SUPPLIED MATERIAL Block Start
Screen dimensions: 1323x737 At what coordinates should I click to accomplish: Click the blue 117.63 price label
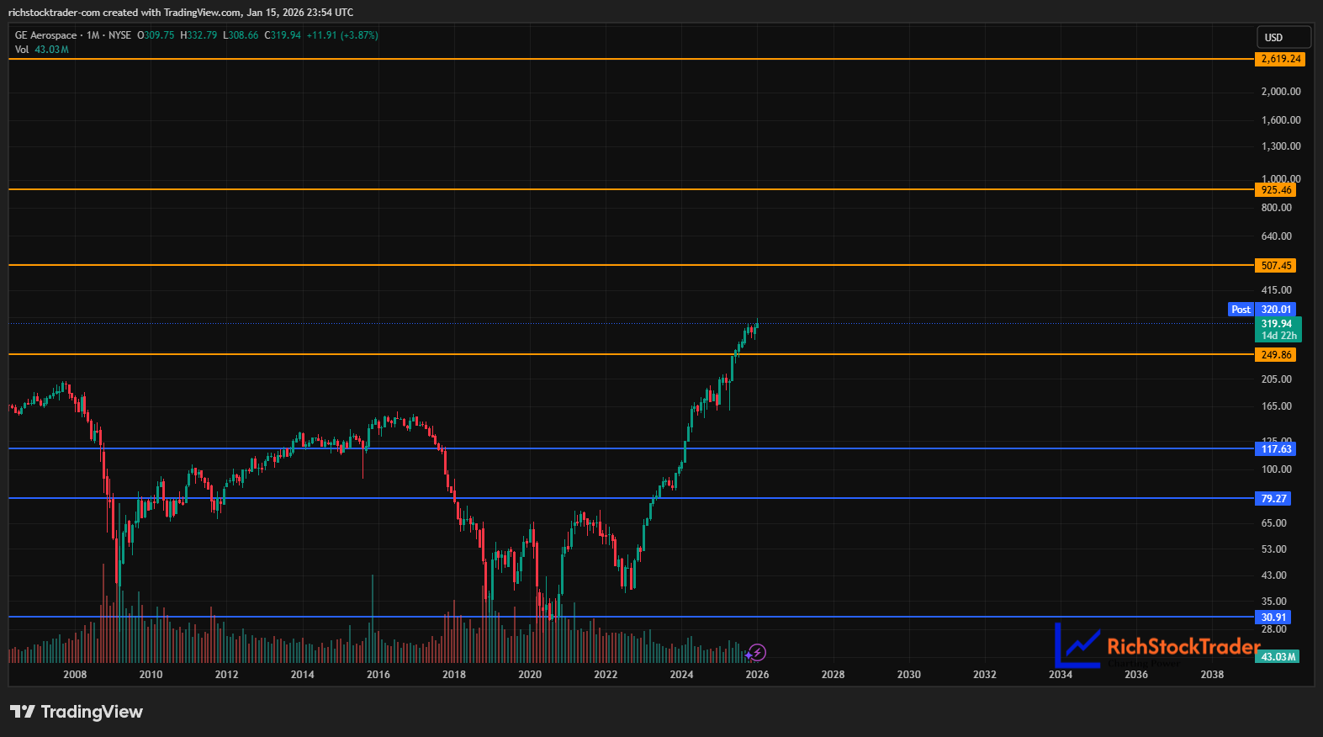1276,449
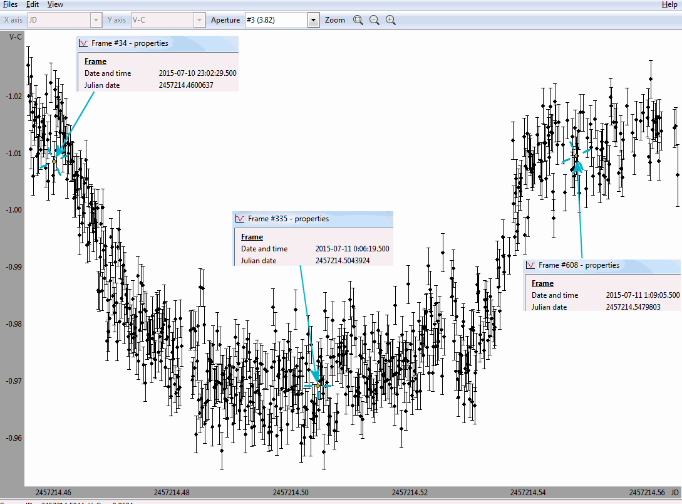Viewport: 682px width, 504px height.
Task: Click the zoom in magnifier icon
Action: tap(391, 20)
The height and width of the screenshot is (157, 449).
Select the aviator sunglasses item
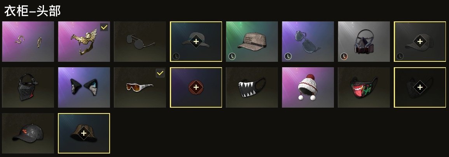click(x=308, y=42)
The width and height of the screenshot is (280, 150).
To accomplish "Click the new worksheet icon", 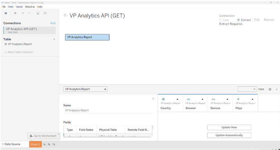I will point(44,144).
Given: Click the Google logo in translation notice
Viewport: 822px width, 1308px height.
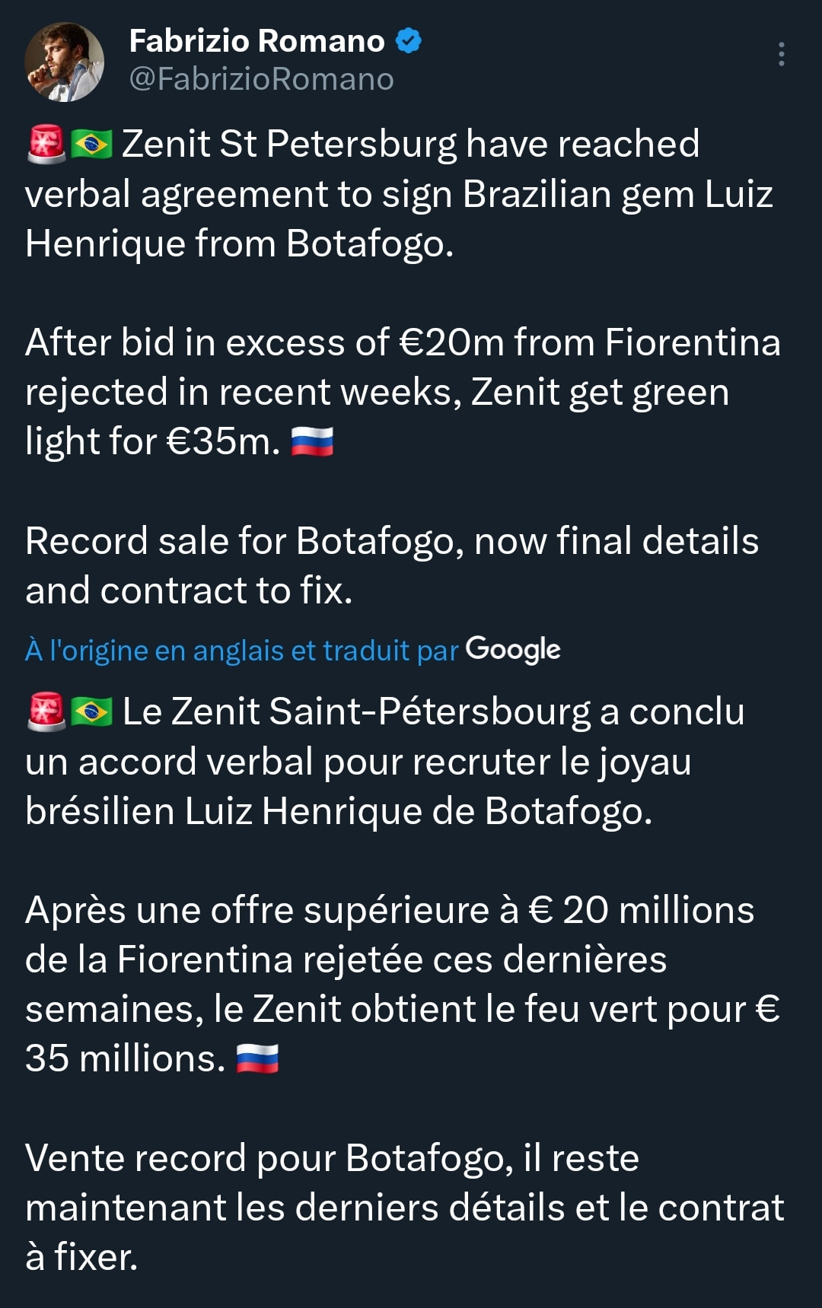Looking at the screenshot, I should coord(513,649).
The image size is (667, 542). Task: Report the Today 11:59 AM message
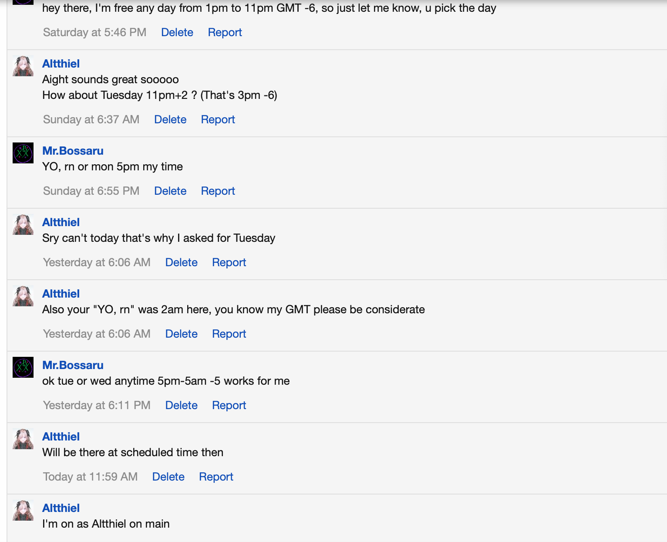[216, 477]
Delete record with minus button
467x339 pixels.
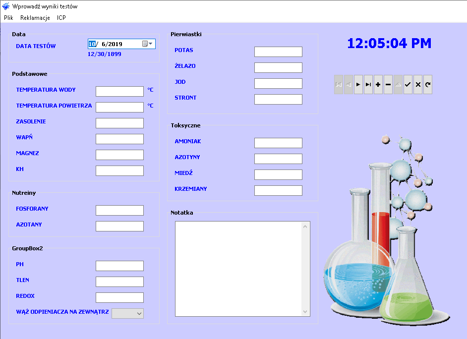coord(388,85)
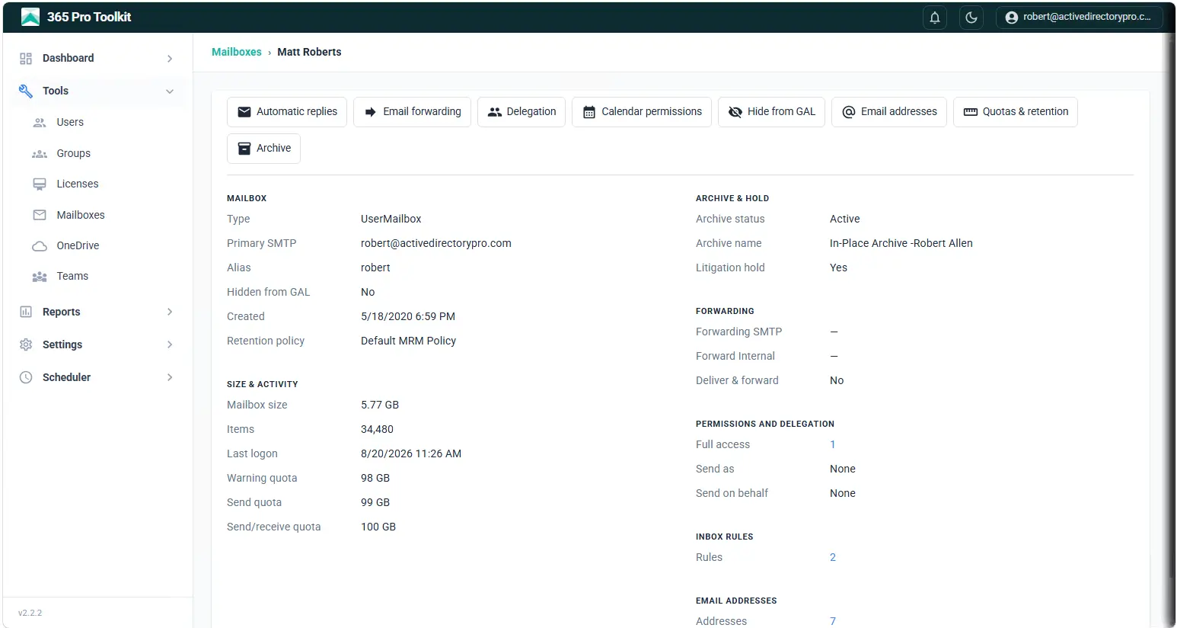Click the Hide from GAL button
The image size is (1177, 628).
click(x=771, y=112)
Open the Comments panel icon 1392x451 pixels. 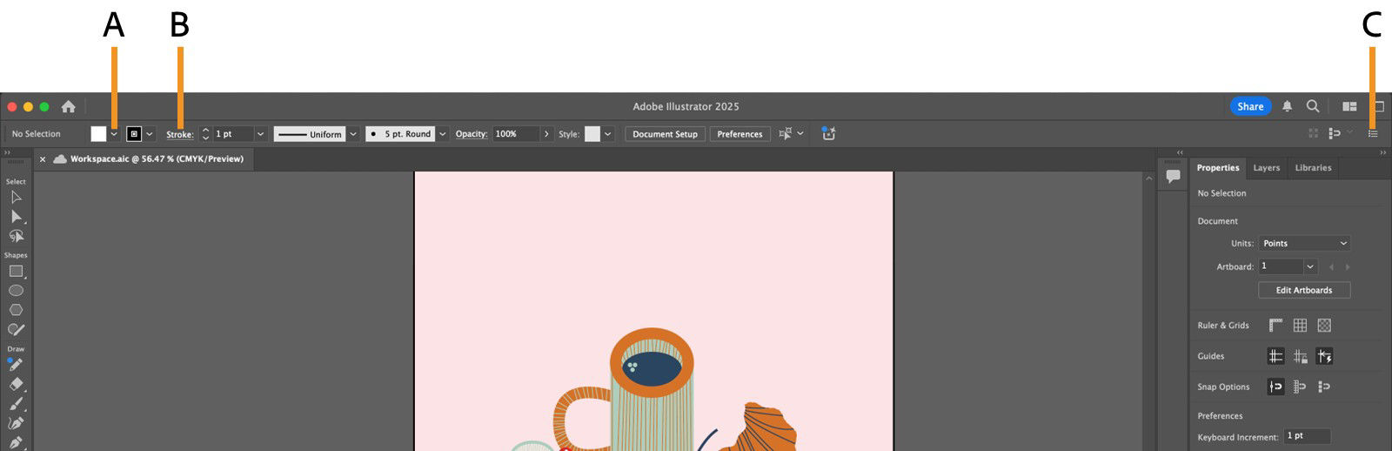[x=1173, y=176]
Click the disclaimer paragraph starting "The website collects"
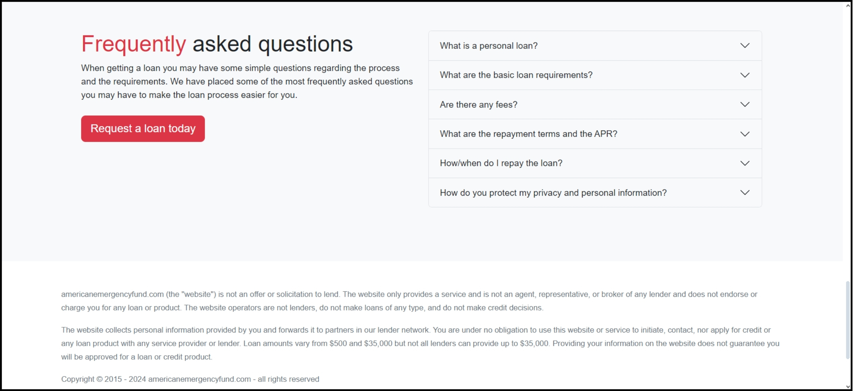The image size is (853, 391). 420,343
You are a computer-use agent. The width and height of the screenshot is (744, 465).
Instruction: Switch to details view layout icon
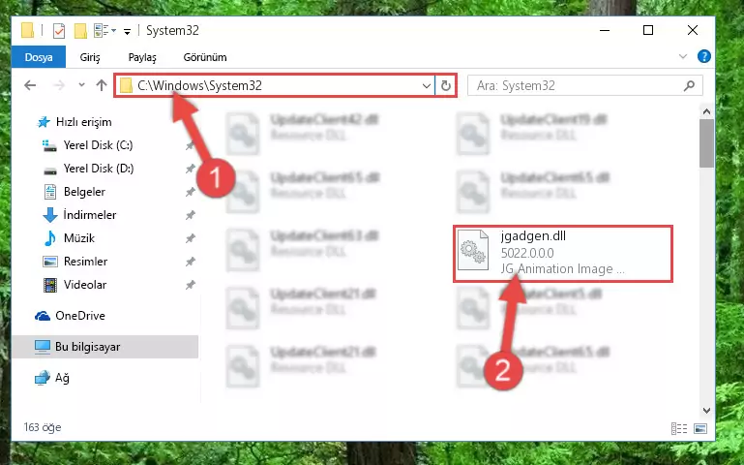[679, 428]
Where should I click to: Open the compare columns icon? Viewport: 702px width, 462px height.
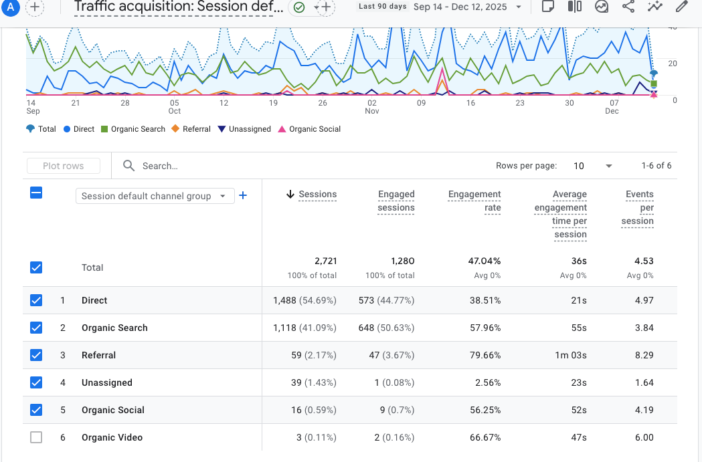coord(574,7)
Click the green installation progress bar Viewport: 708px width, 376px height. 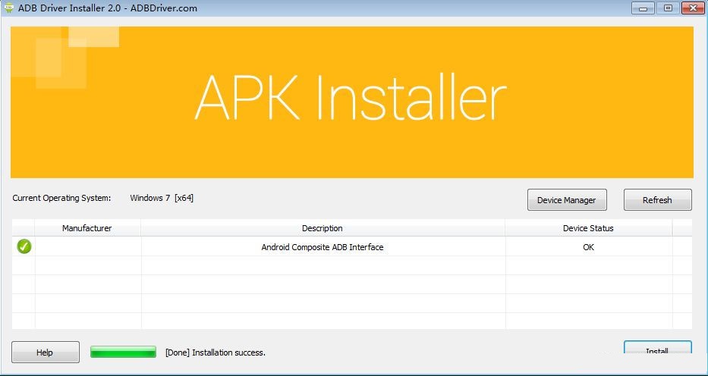[x=123, y=352]
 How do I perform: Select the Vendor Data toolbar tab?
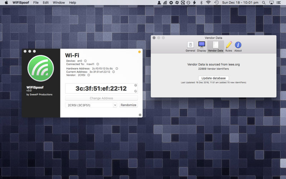(215, 46)
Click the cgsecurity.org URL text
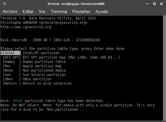This screenshot has width=166, height=122. pyautogui.click(x=26, y=27)
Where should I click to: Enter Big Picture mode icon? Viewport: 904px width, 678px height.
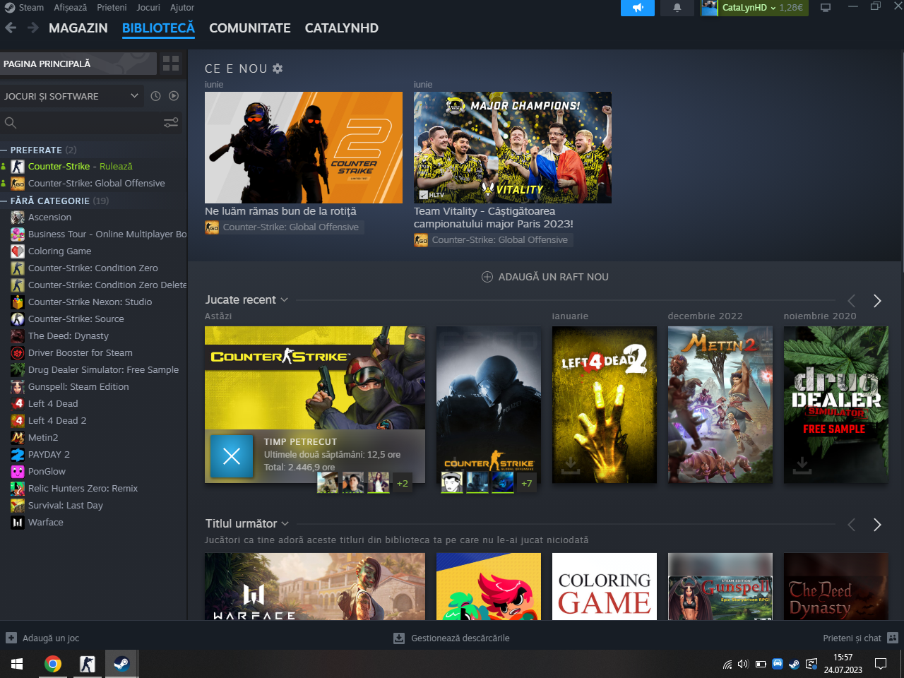coord(825,8)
SUPPLIED MATERIAL Block End
# WHAT YOU SHOULD DO
Beginning with the line that contains "Where should I click to: Enter", output each line of the material above through the last one exactly as it stands. Do not include the pictures.

# RESULT BELOW
Where should I click to: Enter Big Picture mode icon? Viewport: 904px width, 678px height.
coord(825,8)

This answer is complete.